欲動の歓喜仏曼荼羅(よくどうのかんきぶつまんだら) その2
京の都の西端にあるその屋敷は、主殿、東の対、北の対、西の対、侍所、小さめの庭、など一通りそろった立派なものだった。
その密教集団は独自の髑髏法儀軌にのっとって加持祈祷や怨敵・魔障の調伏や呪詛を高額で行ってよっぽど儲けているのか、貴族の屋敷を言い値で即座に買い取ったらしい。
普通の護摩行や神道の儀式より髑髏を使ったその儀式がよっぽど興味深いのか、最近できたばかりというその密教集団にはひっきりなしに依頼がくるようだ。
私も好奇心から若殿に
「私もその儀式を一度見てみたいです!」
と頼むと、若殿はこめかみに青筋を浮かせて静かに怒りのこもった口調で
「・・・それは本当にダメだ。お前が十分大人になってからでないと絶対に見てはいけない!」
というのでますます気になった。
その屋敷に到着すると早速、侍所の雑色はニヤつきながら我々をジロジロとみて用向きを聞くと、東の対の出居に通した。

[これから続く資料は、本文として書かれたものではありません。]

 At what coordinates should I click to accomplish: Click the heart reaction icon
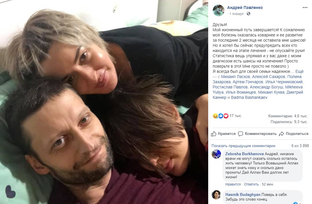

その人を小ばかにした態度に弾正台の役人はイラついていたが、その屋敷では暇そうにサイコロで博打をうってる男たちが至る所にたむろっていて居心地が悪い。
通された出居から南にある庭を眺めても、雑草が生い茂り、木の枝も伸び放題、池は干上がる寸前だし、岩も苔むしている。
屋敷の中も朽ちて割れた床板も剥がれた屋根瓦もそのままだし、獣の糞尿の臭いと酒の臭いや変な煙の臭いが立ち込めていて、一言でいえば荒廃している。

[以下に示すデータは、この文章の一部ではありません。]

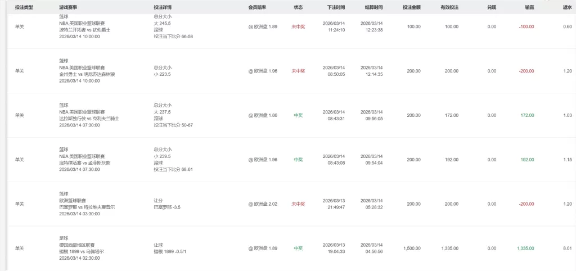This screenshot has width=576, height=271.
Task: Click the 金州勇士 vs 明尼苏达森林狼 match
Action: pyautogui.click(x=87, y=74)
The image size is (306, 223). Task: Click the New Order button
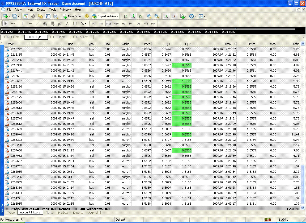click(72, 16)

猫がたくさんウロウロしていたので糞尿の臭いは多分そのせい。
出居の廊下で御簾越しに密教集団の広報担当?である男と対面し、さらにその奥の几帳の陰には女が数人いる気配がした。
まず、弾正台の役人が居丈高に話し始めた
「我々は、連続強姦事件の犯人がこの密教集団の信者の一人だと思っている。一人ずつ取り調べしたいのだが。」
広報担当男はハハハと乾いた笑いをした後
「強姦ですって?我々は修行の一環で男女の交合を日々実践しています。何故騒ぎを起こして強姦する必要があるんですか?我々の中に強姦犯人はいません。」
弾正台の役人が焦って
「たまには気分を変えて、集団以外の女を襲いたかったんだろう!お前たちはならず者集団だからな!」
と暴言を吐くと、広報担当男はさして怒りもせず
「いいでしょう。どんな風貌の男か話してください。我々の一員なら差し出します。」
「背丈は私と同じぐらいだが、ヒョロヒョロにやせていて束ねた髪がクルクルのくせ毛だったそうだ。あと、強姦されたときに被害女性はネバネバした油のようなものをつけられたそうだ。」
「髭や手足の毛が薄いやつですか?」
弾正台の役人はうなずいて
「それも言っていた。」
広報担当男は几帳の奥に何やら話しかけて確認を取ったあと
「それなら鈴杵丸です。」
「やっぱりお前たちの仲間じゃないか!」
「いいえ。奴は我々の入団試験に落ちて仲間入りはできなかったんですよ」
と広報担当男は意地悪そうにニヤついた。
私は入団試験?何?こう見えて実はインテリ集団?と興味を持ったので
「どんなことをするんですか?」
と聞くと、広報担当男は
「童、仲間になりたいのか?そうだな。我々の仲間になるためには自分がどれだけ根性があるかを見せてもらわないといけない。
例えば、羅城門の二階から朱雀大路に飛び降りたやつもいたし、毒キノコや毒草を食べて死にかけたやつもいる。橋の上から鴨川に飛び込んだやつもいれば、野犬と素手で戦ったやつもいた。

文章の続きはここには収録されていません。